**Task:** The response must contain every line below in which "に行ってみました" appears.

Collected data
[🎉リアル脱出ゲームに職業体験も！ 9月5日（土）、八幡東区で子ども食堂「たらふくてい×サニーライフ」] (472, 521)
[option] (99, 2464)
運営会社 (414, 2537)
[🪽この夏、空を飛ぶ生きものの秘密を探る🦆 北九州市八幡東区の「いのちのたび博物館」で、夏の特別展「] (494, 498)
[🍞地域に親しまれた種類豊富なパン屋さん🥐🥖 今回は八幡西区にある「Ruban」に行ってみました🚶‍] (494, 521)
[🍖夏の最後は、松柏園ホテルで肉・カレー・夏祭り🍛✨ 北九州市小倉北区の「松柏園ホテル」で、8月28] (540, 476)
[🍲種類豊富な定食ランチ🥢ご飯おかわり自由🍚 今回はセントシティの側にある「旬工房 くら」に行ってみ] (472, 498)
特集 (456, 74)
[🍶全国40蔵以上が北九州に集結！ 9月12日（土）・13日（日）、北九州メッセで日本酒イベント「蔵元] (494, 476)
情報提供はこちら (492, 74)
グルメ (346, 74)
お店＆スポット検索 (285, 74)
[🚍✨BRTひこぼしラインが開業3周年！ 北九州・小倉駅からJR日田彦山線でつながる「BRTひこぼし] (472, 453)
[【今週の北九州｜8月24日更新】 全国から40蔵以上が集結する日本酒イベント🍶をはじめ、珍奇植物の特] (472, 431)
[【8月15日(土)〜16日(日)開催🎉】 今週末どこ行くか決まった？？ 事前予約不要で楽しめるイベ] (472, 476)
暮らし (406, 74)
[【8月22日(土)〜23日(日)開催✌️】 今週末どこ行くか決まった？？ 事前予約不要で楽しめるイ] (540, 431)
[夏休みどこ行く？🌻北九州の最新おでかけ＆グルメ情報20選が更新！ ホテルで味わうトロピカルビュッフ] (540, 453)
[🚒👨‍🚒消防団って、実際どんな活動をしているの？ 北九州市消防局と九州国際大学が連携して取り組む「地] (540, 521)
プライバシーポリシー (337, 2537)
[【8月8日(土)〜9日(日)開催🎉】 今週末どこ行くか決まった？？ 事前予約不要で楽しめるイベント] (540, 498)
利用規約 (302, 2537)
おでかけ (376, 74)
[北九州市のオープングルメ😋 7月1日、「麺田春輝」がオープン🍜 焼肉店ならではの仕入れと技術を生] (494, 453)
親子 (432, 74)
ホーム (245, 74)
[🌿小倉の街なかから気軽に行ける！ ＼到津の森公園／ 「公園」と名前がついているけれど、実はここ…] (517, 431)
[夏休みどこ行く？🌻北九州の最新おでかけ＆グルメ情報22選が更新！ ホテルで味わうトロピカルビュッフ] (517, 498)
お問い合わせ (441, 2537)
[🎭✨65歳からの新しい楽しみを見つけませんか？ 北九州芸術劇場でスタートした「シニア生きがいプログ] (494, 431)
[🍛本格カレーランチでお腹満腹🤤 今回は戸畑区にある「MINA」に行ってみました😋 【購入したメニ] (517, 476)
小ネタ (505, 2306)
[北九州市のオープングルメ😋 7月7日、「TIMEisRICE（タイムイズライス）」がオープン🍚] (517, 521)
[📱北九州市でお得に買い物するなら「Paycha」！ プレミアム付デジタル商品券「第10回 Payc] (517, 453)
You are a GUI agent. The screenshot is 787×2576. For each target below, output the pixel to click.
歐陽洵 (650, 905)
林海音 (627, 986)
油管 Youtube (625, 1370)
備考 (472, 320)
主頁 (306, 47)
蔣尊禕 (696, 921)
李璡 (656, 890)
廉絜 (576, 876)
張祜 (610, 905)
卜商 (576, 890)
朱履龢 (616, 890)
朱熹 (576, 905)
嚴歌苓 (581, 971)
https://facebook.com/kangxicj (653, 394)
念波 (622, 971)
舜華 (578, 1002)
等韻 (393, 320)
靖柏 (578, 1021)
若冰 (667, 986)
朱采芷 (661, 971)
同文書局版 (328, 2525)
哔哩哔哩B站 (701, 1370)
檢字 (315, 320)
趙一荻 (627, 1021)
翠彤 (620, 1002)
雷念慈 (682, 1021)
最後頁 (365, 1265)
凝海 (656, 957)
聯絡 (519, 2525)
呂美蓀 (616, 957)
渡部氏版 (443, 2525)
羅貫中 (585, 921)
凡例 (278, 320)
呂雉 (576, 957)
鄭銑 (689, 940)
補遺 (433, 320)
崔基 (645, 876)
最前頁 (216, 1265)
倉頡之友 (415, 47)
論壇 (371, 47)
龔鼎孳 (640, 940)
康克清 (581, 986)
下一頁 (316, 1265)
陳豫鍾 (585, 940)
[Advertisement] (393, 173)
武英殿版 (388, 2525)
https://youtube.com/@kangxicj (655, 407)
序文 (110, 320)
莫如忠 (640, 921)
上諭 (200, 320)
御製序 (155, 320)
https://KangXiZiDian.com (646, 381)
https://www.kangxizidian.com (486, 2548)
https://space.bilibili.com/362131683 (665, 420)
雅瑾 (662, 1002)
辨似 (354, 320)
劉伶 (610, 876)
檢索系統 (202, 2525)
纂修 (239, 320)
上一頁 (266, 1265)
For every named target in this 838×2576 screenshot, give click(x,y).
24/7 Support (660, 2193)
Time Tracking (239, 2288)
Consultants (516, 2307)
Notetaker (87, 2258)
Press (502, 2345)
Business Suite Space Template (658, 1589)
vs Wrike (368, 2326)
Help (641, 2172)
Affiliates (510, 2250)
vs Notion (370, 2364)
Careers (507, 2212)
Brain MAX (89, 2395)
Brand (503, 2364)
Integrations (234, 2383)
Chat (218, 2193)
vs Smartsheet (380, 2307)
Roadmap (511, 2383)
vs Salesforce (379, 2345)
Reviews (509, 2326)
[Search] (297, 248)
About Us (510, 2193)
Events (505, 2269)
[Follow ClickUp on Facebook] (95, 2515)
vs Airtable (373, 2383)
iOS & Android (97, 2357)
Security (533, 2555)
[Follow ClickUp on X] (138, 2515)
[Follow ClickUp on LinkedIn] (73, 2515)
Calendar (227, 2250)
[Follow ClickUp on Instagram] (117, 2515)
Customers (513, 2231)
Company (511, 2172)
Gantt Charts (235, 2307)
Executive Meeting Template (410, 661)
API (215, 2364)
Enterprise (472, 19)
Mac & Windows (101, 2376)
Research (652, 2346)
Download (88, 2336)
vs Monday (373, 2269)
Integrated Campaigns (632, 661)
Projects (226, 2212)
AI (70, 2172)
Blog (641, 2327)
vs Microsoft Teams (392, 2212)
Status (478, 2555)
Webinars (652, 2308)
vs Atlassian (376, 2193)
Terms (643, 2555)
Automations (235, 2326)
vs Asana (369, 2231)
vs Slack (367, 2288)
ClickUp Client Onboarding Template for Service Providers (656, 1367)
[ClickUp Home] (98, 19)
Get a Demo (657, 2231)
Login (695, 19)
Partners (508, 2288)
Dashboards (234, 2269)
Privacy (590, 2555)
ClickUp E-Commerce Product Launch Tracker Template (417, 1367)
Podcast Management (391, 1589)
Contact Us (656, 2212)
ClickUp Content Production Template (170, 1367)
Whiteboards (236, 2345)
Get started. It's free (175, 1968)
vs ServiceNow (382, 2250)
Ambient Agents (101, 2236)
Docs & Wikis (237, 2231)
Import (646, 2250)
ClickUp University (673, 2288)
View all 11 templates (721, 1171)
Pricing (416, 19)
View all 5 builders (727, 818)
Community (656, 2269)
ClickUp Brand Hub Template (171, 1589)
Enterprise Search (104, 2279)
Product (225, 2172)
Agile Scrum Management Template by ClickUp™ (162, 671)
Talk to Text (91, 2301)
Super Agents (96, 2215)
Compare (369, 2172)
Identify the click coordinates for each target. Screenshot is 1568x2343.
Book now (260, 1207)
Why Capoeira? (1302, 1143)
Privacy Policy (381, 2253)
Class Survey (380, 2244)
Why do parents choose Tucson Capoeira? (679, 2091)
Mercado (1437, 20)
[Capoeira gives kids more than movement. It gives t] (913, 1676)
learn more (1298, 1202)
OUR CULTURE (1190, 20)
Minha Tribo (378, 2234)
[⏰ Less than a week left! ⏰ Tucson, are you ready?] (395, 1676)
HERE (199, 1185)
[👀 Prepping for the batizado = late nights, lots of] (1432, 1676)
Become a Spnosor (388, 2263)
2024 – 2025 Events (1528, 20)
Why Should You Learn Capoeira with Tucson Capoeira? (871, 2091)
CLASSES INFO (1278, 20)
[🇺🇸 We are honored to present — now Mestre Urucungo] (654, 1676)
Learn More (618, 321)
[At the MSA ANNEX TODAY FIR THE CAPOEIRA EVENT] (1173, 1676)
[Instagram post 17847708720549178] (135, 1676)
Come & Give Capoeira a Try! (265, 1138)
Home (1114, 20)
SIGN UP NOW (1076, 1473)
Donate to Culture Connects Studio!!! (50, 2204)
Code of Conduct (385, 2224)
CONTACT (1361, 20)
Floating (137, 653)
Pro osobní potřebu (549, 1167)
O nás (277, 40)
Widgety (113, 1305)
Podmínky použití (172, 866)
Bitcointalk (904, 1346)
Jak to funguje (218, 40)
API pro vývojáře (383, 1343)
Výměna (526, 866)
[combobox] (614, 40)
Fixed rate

**Your response:**
[🍞地域に親しまれた種類豊富なパン屋さん🥐🥖 今回は八幡西区にある「Ruban」に行ってみました🚶‍] (494, 521)
[🍛本格カレーランチでお腹満腹🤤 今回は戸畑区にある「MINA」に行ってみました😋 【購入したメニ] (517, 476)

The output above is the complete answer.